Introduction The Resource Public Key Infrastructure (RPKI), see , "represents the allocation hierarchy of IP address space and Autonomous System (AS) numbers," which are collectively known as Internet Number Resources (INRs). Since initial deployment, the RPKI has grown to include other similar resource and routing data, e.g., Router Keying for BGPsec . In security terms, the phrase "Public Key" implies there is also a corresponding private key . The RPKI provides strong authority to the current holder of INRs; however, some people have a desire to use RPKI private keys to sign arbitrary documents as the INR 'holder' of those resources with the inappropriate expectation that the signature will be considered an attestation to the authenticity of the document content. But, in reality, the RPKI certificate is only an authorization to speak for the explicitly identified INRs; it is explicitly not intended for authentication of the 'holders' of the INRs. This situation is emphasized in . It has been suggested that one could authenticate real-world business transactions with the signatures of INR holders. For example, Bill's Bait and Sushi (BB&S) could use the private key attesting to that they are the holder of their AS in the RPKI to sign a Letter of Authorization (LOA) for some other party to rack and stack hardware owned by BB&S. Unfortunately, while this may be technically possible, it is neither appropriate nor meaningful. The 'I' in RPKI actually stands for "Infrastructure," as in Resource Public Key Infrastructure, not for "Identity". In fact, the RPKI does not provide any association between INRs and the real-world holder(s) of those INRs. The RPKI provides authorization to make assertions only regarding Internet Number Resources, such as IP prefixes or AS numbers, and data such as Autonomous System Provider Authorization (ASPA) records. In short, avoid the desire to use RPKI certificates for any purpose other than the verification of authorizations associated with the delegation of INRs or attestations related to INRs. Instead, recognize that these authorizations and attestations take place irrespective of the identity of an RPKI private key holder.

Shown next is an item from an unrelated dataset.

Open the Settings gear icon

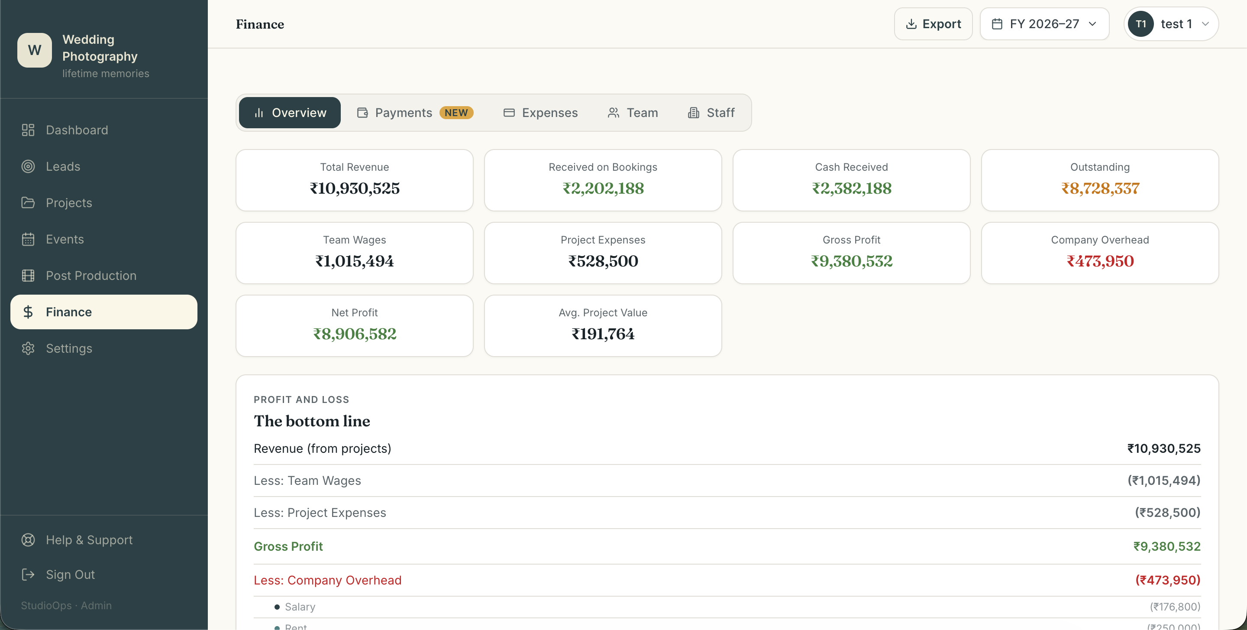coord(28,348)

Requirements Language The key words "MUST", "MUST NOT", "REQUIRED", "SHALL", "SHALL NOT", "SHOULD", "SHOULD NOT", "RECOMMENDED", "NOT RECOMMENDED", "MAY", and "OPTIONAL" in this document are to be interpreted as described in BCP 14 when, and only when, they appear in all capitals, as shown here.

The RPKI is for Authorization The RPKI was designed and specified to sign certificates for use within the RPKI itself and to generate Route Origin Authorizations (ROAs) for use in routing. Its design intentionally precluded use for attesting to real-world identity as, among other issues, it would expose the Certification Authority (CA) to liability. That the RPKI does not authenticate real-world identity is by design. If it tried to do so, aside from the liability, it would end in a world of complexity with no proof of termination. Registries such as the Regional Internet Registries (RIRs) provide INR to real-world identity mapping through WHOIS and similar services. They claim to be authoritative, at least for the INRs that they allocate. That is, RPKI-based credentials of INRs MUST NOT be used to authenticate real-world documents or transactions. That might be done with some formal external authentication of authority allowing an otherwise anonymous INR holder to authenticate the particular document or transaction. Given such external, i.e. non-RPKI, verification of authority, the use of RPKI-based credentials adds no authenticity.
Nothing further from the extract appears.